THE TASK. Supply the number of lines in the listing below in which the word "This" occurs, and nothing else.

(Beginning of TASK DATA)

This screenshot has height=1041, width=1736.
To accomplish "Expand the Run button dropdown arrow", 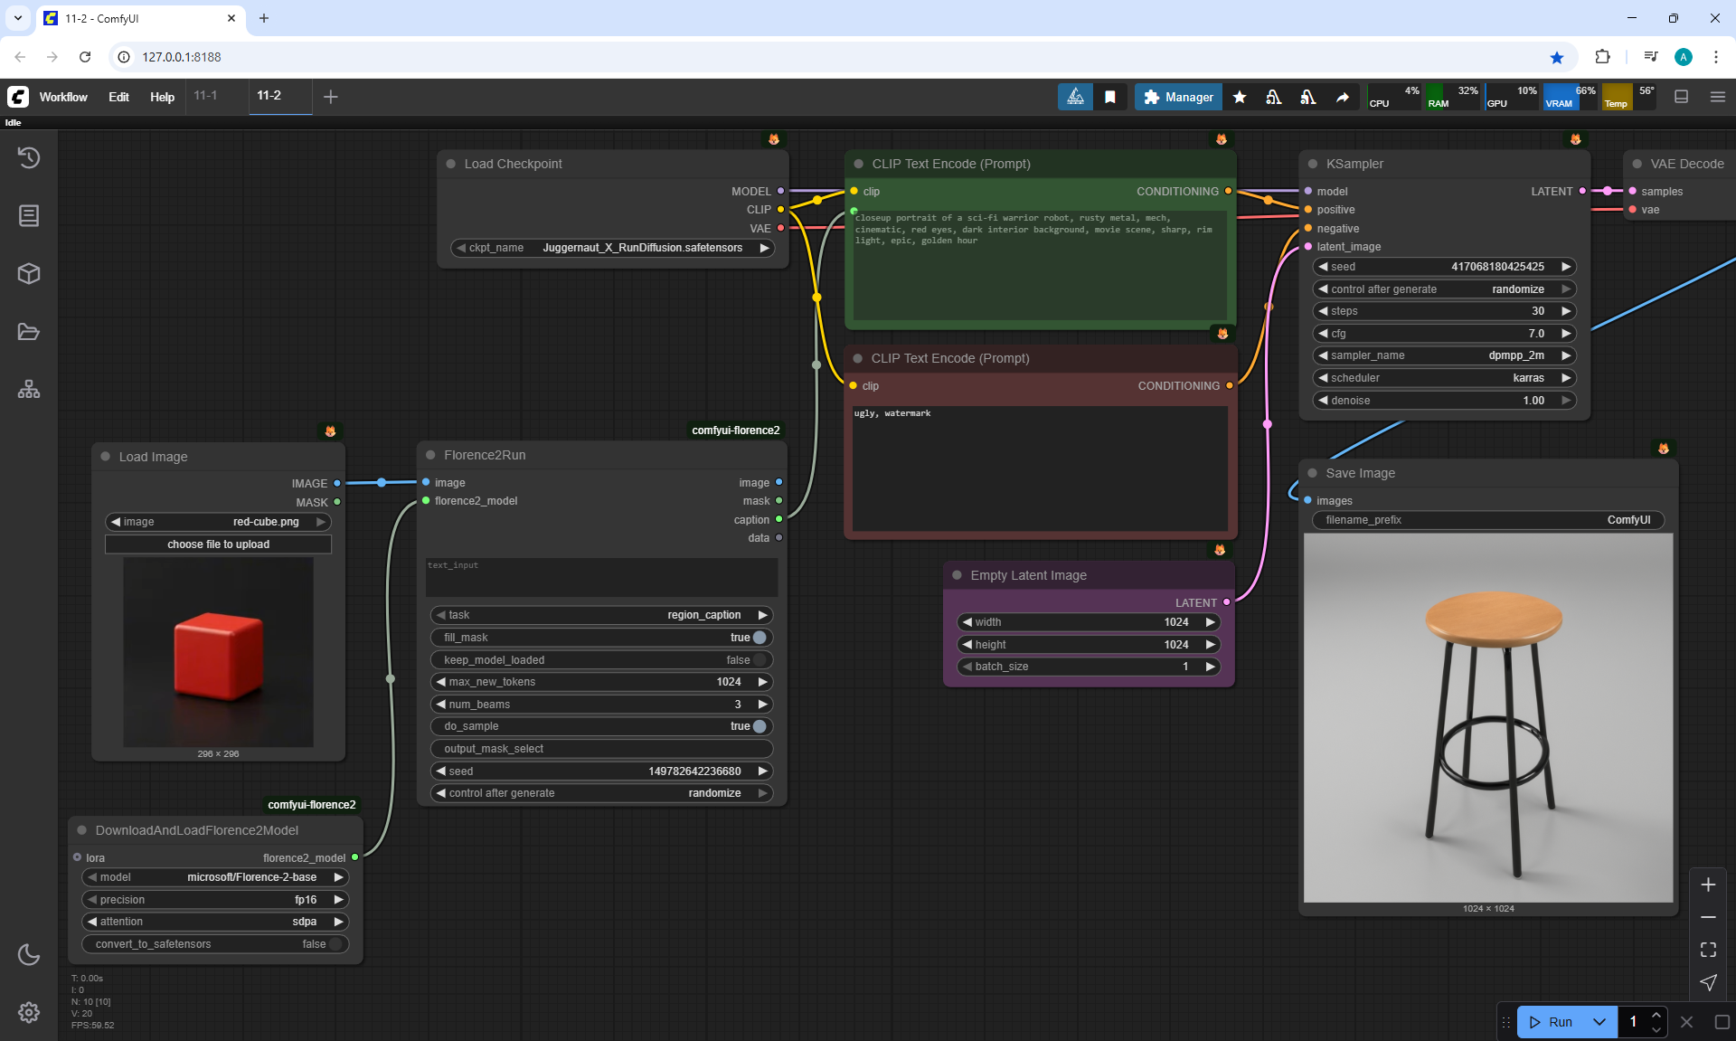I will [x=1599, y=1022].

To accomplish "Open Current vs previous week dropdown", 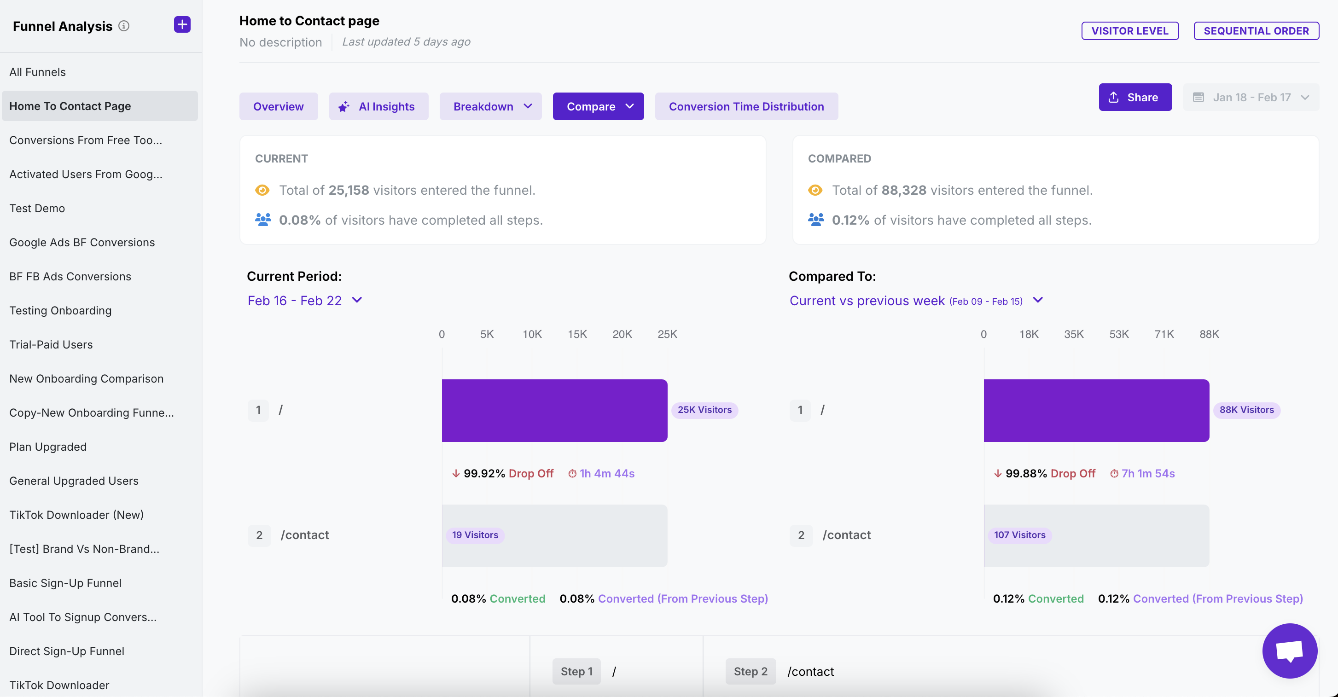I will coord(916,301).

(End of TASK DATA)
(Beginning of TASK DATA)

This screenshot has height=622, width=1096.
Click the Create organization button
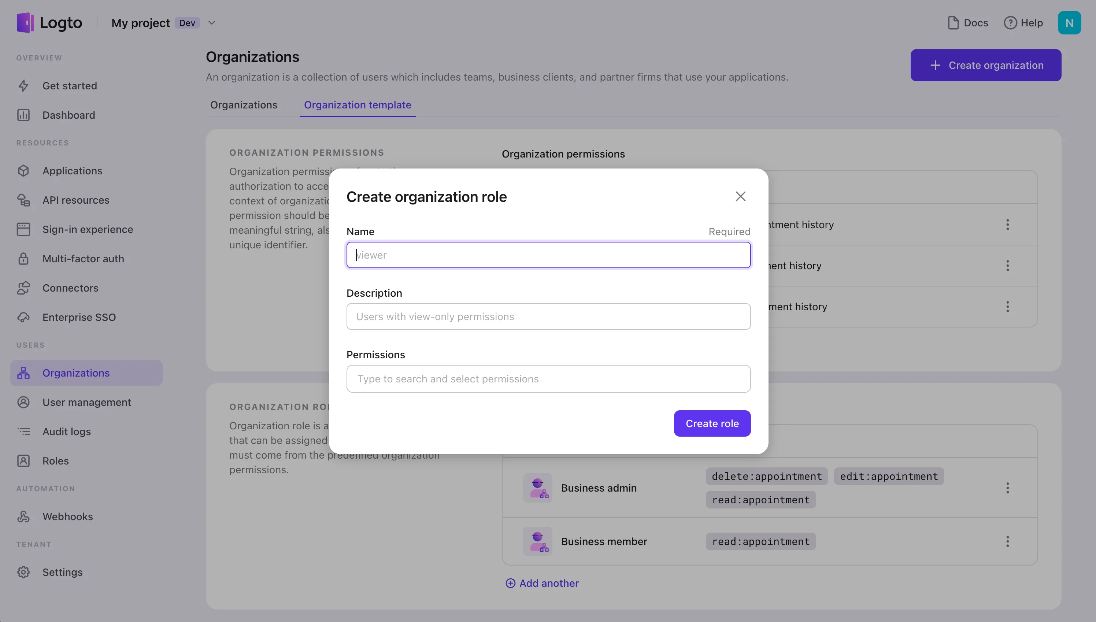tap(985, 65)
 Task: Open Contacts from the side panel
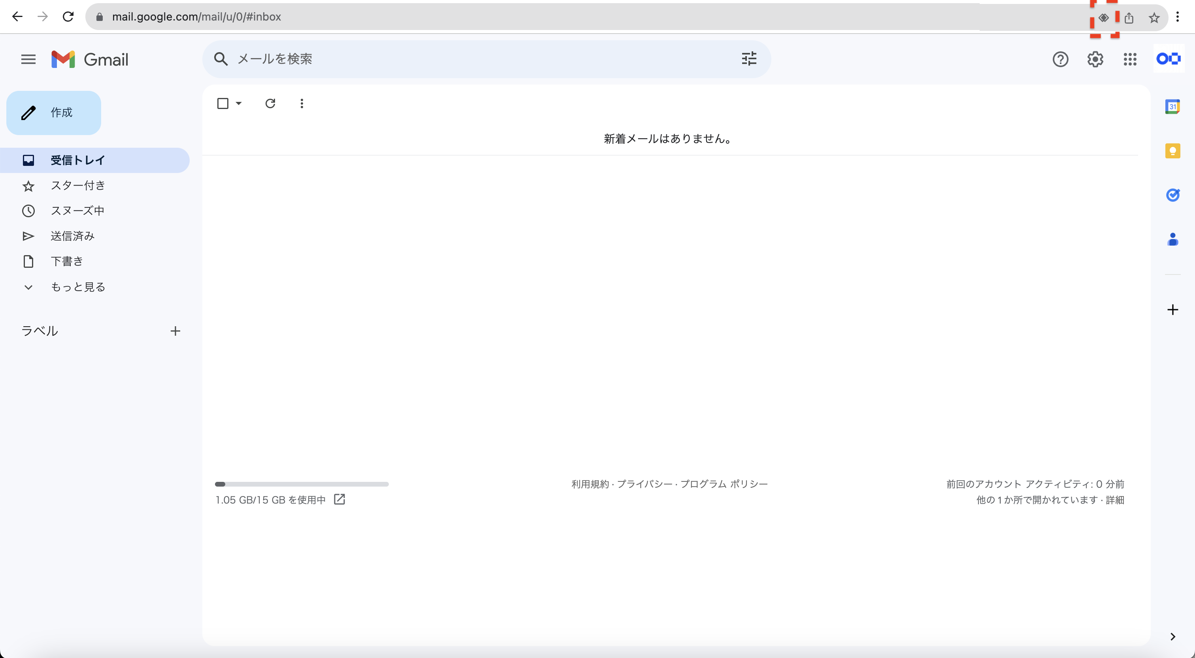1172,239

(End of TASK DATA)
(Beginning of TASK DATA)

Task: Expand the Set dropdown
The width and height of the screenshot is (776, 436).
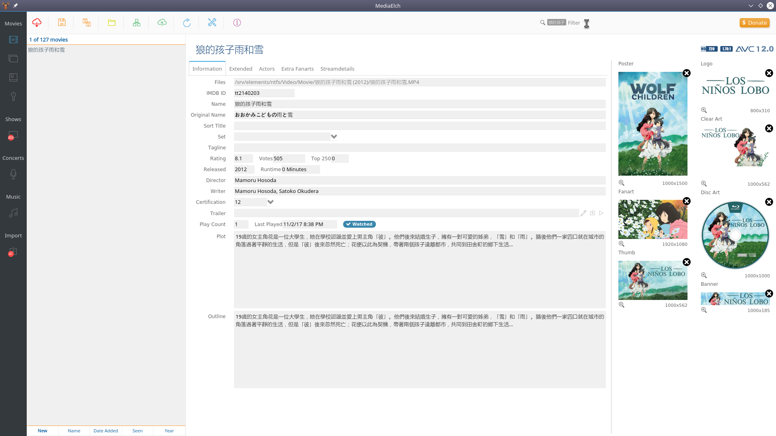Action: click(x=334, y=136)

(End of TASK DATA)

PROBLEM SOLUTION. 2